-- start of Task input --

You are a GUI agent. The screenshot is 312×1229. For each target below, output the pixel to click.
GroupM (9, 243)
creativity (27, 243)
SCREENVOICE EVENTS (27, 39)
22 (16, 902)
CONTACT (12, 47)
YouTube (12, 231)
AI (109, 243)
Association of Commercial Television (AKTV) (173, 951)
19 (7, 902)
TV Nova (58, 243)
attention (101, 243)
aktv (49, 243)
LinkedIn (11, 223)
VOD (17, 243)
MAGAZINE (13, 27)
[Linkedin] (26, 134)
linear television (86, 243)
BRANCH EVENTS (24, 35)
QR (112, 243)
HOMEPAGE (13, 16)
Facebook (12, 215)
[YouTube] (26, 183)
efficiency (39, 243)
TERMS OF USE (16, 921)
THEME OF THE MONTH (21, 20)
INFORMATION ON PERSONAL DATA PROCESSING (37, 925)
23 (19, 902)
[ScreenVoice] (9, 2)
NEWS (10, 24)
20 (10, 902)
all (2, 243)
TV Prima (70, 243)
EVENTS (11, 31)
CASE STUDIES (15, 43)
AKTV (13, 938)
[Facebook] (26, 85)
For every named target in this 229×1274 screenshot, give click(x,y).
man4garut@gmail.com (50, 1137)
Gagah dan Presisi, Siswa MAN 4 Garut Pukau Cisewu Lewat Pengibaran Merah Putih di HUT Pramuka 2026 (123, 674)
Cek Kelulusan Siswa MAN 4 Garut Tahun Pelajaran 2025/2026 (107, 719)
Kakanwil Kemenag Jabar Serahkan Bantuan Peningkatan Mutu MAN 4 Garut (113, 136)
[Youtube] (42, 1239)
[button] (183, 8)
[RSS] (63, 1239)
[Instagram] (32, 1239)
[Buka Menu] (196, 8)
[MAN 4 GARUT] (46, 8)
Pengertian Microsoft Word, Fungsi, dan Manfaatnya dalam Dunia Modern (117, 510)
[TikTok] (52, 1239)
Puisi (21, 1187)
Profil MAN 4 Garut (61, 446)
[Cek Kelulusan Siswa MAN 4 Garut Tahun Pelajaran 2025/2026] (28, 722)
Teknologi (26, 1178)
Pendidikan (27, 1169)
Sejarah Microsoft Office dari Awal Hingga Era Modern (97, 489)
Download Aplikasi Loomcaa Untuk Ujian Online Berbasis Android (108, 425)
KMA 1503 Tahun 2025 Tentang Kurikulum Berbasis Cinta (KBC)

-- end of Task input --

● What you should do: Please swap "Teknologi" for "Sains" in the stretch from the line containing "Puisi (21, 1187)" through the end of the material, and give those lines again with nothing else changed.

● Task solution:
Puisi (21, 1187)
Profil MAN 4 Garut (61, 446)
[Cek Kelulusan Siswa MAN 4 Garut Tahun Pelajaran 2025/2026] (28, 722)
Sains (26, 1178)
Pendidikan (27, 1169)
Sejarah Microsoft Office dari Awal Hingga Era Modern (97, 489)
Download Aplikasi Loomcaa Untuk Ujian Online Berbasis Android (108, 425)
KMA 1503 Tahun 2025 Tentang Kurikulum Berbasis Cinta (KBC)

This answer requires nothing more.